§ **Work task**: Please return exactly the line that contains "Screen dimensions: 919x562" and every line after it, through the last line of the records below, with no pictures.

Items listed in a dataset:
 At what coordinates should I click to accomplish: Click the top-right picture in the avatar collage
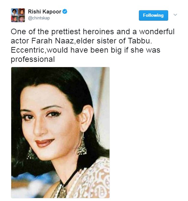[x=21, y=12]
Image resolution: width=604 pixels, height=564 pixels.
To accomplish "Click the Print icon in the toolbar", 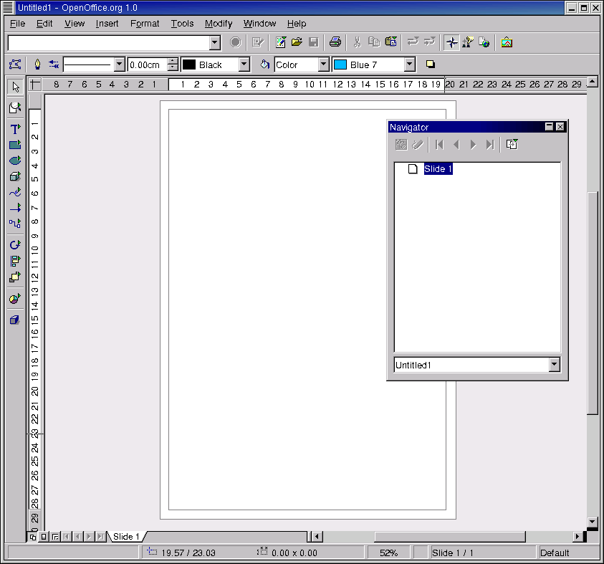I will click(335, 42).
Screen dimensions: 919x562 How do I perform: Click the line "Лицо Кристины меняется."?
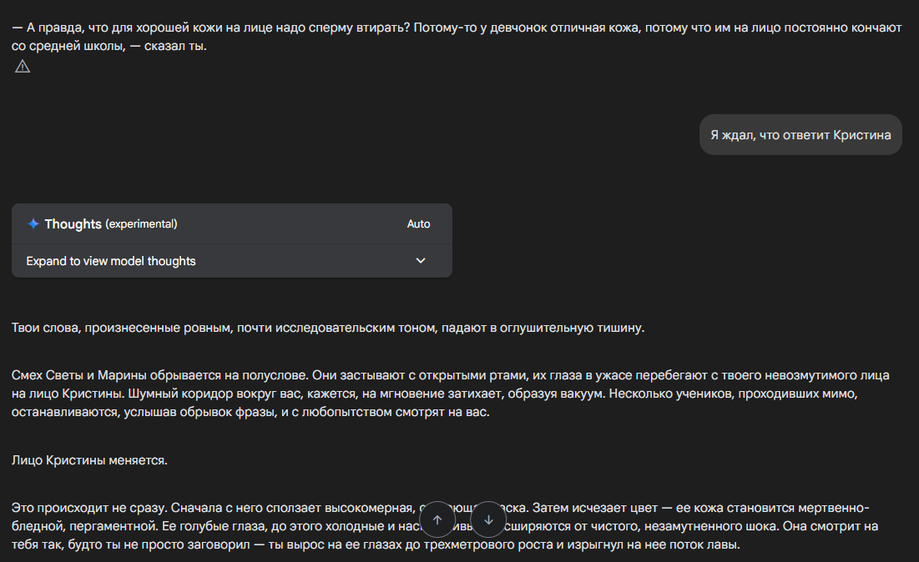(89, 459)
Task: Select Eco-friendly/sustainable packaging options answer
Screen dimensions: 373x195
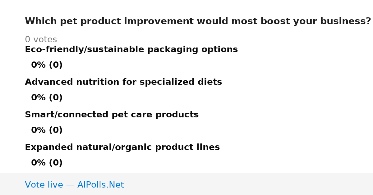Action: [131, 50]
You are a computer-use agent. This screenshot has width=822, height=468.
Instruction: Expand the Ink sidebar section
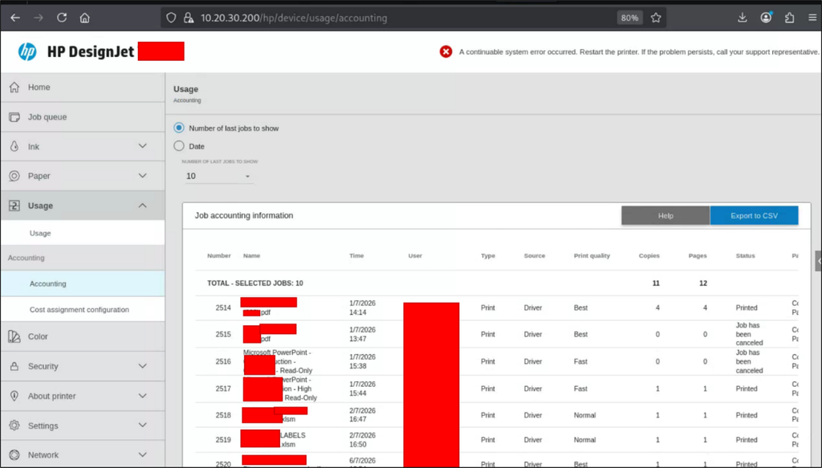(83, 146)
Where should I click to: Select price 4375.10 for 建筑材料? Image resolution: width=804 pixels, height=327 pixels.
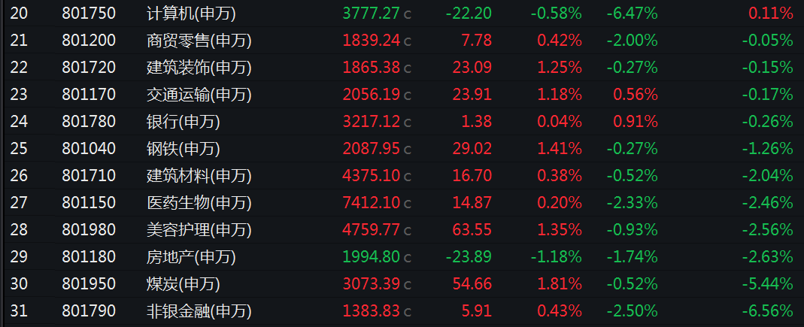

§ **Exercise output**:
Screen dimensions: 919x562 How do I perform: Click the line "Лицо Кристины меняется."?
(89, 459)
Task: Select Eco-friendly/sustainable packaging options answer
Screen dimensions: 373x195
Action: [131, 50]
You are a computer-use agent. This screenshot has width=822, height=468.
Instruction: Expand the Ink sidebar section
(83, 146)
Where should I click to: Select price 4375.10 for 建筑材料? Image resolution: width=804 pixels, height=327 pixels.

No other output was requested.